To Leonard Jenyns   November 1851

November 1851

My dear Leonard,

Be so good as to forward the enclosed to Broome, whose address you know and I don't. I am very glad to hear of your wife's improved state of health.

I have a No of the Annals for you and probably more at Cambridge. Shall I send them anywhere?

Yrs affy | J S Henslow

ALS on printed letter

Hitcham, Hadleigh, Suffolk, November 1851.

Dear Sir,

At the last meeting of the British Association, a resolution was passed, called for a report to be prepared against the next meeting in 1852, "On the means of selecting and arranging a series of typical objects illustrative of the three Kingdoms of nature, for Provincial Museums". I am anxious to receive communications from the Members of the Committee, and other Naturalists interested in such a project, that the preparation of this Report may not be delayed, if possible, beyond next March. Would you be so kind as to name to me such one or two objects as you consider it would be most easy to obtain, whether specimens, models. or engravings, as leading TYPES of any of the more important groups in natural history?
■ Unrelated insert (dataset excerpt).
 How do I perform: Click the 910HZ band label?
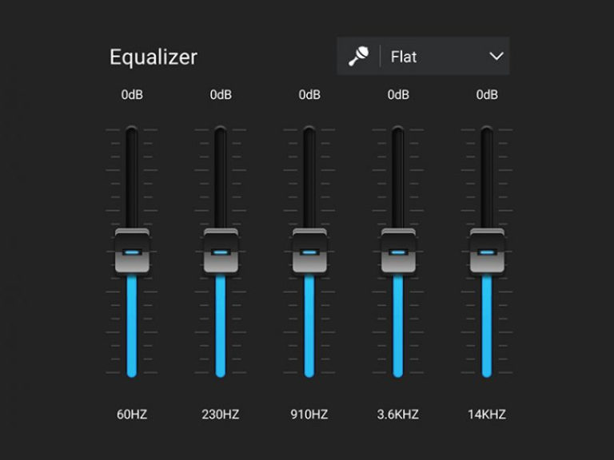[x=309, y=414]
As some sort of guide to the object in view, I enclose an account of a trifling attempt at commencing an ''instructive series'' (to the public) for Geology, in the Ipswich Museum, which has since been carried down to the bottom of the secondary rocks, so far as the very scanty materials at our disposal have admitted. An improvement on the original plan has been adopted, viz. of arranging the materials selected for illustration under three groups to each geological period. The first includes illustrations of the rocks and other minerals, the second of the Flora. (including specimens of Lignites, &c.) and the third of the Fauna. By means of numerous wood-cuts, the prominent objects noticeable in each of the main divisions of the animal and vegetable kingdoms are also exposed, and thus no important gaps are left in the sequence.